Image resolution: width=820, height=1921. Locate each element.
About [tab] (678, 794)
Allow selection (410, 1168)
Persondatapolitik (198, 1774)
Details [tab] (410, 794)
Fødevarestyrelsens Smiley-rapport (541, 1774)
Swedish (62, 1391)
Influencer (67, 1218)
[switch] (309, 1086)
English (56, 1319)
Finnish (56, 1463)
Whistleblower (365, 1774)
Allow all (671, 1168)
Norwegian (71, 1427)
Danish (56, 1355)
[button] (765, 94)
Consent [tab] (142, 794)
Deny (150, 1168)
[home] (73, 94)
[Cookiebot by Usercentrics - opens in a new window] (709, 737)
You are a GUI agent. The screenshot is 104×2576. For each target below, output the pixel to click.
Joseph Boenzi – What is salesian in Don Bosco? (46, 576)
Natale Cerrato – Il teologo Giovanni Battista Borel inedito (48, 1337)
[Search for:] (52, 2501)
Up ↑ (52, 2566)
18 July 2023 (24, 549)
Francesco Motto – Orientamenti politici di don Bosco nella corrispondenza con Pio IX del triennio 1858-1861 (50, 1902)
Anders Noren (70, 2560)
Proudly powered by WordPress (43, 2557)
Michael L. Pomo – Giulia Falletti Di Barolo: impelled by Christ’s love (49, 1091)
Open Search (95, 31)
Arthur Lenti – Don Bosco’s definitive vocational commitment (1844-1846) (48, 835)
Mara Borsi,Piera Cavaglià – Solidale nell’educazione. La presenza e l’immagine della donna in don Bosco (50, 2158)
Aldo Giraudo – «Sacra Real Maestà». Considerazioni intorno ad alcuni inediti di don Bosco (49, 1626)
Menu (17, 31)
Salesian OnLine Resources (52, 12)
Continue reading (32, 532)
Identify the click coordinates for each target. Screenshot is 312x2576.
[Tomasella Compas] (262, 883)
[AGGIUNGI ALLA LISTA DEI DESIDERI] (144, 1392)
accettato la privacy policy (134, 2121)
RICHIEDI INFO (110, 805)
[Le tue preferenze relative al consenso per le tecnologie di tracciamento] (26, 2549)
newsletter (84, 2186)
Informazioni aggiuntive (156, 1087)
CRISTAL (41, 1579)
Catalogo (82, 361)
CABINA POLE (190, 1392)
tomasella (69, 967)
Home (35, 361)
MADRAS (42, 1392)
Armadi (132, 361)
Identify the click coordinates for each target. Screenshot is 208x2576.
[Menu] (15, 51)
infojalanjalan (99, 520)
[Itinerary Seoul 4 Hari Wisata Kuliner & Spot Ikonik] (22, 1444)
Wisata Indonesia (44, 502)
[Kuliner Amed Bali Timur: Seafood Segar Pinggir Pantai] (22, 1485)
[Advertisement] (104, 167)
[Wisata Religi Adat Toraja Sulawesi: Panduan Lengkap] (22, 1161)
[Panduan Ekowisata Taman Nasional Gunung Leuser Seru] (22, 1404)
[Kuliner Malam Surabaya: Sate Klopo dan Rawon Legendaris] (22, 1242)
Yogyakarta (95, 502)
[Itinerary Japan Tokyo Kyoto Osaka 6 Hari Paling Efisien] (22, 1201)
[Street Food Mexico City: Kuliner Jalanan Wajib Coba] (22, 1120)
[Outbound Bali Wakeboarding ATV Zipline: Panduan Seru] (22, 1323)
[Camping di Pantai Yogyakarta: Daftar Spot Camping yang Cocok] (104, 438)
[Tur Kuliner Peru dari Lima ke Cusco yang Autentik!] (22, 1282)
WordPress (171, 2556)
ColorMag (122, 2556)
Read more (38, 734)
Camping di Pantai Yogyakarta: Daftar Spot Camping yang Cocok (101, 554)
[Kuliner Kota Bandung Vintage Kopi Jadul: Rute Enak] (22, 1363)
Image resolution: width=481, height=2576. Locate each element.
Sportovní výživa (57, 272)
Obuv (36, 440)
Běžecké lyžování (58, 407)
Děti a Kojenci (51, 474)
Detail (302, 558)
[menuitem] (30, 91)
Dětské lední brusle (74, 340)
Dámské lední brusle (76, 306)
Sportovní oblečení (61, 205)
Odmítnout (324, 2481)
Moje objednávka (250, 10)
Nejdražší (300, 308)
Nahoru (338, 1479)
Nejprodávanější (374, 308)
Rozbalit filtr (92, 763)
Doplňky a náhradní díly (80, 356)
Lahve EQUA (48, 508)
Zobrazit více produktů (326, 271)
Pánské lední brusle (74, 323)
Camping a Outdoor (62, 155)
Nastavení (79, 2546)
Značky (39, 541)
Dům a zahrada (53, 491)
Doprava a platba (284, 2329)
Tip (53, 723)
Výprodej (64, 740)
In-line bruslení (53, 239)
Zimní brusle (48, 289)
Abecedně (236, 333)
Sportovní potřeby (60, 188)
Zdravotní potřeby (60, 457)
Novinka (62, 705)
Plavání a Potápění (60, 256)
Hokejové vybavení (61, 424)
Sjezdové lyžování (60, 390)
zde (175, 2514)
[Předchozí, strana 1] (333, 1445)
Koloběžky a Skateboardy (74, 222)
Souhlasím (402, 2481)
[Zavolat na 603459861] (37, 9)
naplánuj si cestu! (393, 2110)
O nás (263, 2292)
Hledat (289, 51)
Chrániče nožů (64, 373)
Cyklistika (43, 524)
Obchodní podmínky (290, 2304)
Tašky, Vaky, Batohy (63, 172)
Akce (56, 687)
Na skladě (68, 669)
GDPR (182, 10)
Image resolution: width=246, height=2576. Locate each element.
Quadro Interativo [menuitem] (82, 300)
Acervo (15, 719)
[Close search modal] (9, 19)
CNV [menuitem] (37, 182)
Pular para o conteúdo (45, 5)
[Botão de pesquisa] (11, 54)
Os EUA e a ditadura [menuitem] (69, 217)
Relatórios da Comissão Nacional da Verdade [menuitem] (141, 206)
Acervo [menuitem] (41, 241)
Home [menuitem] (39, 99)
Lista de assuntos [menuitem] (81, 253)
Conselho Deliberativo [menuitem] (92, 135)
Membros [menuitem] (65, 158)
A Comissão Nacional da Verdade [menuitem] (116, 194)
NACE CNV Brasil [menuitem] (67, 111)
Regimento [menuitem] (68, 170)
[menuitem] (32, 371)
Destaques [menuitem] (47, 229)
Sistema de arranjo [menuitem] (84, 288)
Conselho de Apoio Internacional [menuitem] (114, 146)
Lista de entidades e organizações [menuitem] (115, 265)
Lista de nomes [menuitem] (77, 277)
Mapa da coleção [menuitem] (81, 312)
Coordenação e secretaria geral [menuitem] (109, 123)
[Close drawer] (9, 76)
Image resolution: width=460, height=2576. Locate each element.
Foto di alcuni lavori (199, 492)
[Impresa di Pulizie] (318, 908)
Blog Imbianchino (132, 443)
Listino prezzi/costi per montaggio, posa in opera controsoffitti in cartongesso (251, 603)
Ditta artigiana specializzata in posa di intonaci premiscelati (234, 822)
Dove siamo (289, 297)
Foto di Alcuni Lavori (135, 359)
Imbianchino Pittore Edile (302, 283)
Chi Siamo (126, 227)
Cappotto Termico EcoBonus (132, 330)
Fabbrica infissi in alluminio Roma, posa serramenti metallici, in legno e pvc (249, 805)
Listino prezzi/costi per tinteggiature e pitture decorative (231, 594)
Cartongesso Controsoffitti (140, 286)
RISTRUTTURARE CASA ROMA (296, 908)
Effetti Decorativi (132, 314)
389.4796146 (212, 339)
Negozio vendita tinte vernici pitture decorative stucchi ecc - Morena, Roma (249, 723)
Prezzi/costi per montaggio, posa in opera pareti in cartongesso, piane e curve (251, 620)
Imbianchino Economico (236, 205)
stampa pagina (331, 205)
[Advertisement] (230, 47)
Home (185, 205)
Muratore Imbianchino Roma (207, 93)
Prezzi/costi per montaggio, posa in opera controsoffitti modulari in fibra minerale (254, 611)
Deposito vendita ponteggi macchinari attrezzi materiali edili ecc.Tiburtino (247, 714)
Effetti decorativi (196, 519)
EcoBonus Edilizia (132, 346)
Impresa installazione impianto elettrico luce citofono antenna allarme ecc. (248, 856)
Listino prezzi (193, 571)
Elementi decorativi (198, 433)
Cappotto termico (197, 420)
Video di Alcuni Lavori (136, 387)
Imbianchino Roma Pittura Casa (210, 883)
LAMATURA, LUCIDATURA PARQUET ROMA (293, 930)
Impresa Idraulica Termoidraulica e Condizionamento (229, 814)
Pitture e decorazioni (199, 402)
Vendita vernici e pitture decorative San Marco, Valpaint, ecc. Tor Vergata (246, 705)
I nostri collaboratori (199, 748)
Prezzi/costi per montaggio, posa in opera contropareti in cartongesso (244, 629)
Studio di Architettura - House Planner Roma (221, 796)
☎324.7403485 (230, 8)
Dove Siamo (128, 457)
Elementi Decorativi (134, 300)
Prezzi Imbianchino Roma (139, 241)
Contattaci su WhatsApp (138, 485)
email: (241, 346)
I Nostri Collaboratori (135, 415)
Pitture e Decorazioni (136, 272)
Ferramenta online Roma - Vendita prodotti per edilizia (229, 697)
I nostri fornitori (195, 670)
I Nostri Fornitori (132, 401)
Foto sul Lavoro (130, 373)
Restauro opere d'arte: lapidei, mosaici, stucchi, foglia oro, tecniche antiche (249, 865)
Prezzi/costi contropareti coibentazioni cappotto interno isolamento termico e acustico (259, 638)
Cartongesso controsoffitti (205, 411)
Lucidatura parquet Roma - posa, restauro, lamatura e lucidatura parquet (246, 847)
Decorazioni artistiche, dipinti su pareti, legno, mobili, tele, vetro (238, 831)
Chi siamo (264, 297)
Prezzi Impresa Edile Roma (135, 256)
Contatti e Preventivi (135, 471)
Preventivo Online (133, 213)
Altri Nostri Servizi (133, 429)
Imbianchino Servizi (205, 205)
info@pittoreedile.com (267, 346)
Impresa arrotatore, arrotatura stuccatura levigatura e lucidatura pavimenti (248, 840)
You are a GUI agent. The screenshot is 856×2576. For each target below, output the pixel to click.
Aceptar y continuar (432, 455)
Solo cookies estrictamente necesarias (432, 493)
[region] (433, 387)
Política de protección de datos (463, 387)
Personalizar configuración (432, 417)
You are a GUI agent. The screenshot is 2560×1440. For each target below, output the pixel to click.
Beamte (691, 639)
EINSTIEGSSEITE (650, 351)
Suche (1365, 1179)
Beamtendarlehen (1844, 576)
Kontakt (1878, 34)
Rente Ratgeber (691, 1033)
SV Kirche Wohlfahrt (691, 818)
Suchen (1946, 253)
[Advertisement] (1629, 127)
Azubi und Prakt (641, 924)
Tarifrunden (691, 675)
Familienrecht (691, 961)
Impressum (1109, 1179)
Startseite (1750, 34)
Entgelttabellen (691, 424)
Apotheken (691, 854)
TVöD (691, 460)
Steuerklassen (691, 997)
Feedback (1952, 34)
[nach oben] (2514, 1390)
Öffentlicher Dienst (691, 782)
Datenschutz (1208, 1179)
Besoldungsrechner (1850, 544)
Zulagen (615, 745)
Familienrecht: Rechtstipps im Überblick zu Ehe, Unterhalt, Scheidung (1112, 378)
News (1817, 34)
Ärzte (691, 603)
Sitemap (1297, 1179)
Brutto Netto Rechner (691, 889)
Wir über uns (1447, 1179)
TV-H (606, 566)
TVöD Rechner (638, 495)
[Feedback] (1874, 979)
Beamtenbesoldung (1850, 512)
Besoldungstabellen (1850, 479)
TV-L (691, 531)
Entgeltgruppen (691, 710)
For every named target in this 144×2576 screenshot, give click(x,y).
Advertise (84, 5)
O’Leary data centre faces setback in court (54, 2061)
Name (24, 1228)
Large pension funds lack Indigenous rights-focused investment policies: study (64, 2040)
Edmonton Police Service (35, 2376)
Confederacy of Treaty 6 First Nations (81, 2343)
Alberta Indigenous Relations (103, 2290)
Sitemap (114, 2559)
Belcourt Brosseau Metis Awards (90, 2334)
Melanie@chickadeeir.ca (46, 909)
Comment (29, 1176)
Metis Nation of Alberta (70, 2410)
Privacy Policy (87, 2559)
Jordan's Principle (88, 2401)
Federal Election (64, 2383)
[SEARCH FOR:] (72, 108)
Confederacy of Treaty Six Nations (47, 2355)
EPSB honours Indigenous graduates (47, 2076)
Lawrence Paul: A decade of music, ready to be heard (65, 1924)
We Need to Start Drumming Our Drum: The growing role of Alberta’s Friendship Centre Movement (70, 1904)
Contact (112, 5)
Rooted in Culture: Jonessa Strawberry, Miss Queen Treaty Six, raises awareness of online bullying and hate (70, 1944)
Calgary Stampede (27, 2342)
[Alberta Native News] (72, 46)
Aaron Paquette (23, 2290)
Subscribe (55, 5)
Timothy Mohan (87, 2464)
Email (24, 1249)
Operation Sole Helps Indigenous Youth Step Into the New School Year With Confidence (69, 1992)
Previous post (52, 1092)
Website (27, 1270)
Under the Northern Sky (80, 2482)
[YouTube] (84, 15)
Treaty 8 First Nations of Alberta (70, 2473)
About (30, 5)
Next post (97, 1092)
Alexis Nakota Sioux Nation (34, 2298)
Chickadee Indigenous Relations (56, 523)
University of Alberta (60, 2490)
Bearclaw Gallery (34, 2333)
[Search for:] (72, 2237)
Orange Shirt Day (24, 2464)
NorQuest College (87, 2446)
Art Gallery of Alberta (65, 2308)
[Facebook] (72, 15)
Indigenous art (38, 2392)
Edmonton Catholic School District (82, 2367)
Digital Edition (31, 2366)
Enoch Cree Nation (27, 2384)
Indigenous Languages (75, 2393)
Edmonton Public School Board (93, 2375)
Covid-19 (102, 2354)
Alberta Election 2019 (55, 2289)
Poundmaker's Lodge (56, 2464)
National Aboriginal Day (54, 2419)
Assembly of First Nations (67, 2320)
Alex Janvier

Problem =
Copy the lines of the data above exactly as written, beginning with the line containing "Conselho Deliberativo [menuitem] (92, 135)" and ending with the line containing "[Close drawer] (9, 76)", and leave out all other lines.

Task answer =
Conselho Deliberativo [menuitem] (92, 135)
Membros [menuitem] (65, 158)
A Comissão Nacional da Verdade [menuitem] (116, 194)
NACE CNV Brasil [menuitem] (67, 111)
Regimento [menuitem] (68, 170)
[menuitem] (32, 371)
Destaques [menuitem] (47, 229)
Sistema de arranjo [menuitem] (84, 288)
Conselho de Apoio Internacional [menuitem] (114, 146)
Lista de entidades e organizações [menuitem] (115, 265)
Lista de nomes [menuitem] (77, 277)
Mapa da coleção [menuitem] (81, 312)
Coordenação e secretaria geral [menuitem] (109, 123)
[Close drawer] (9, 76)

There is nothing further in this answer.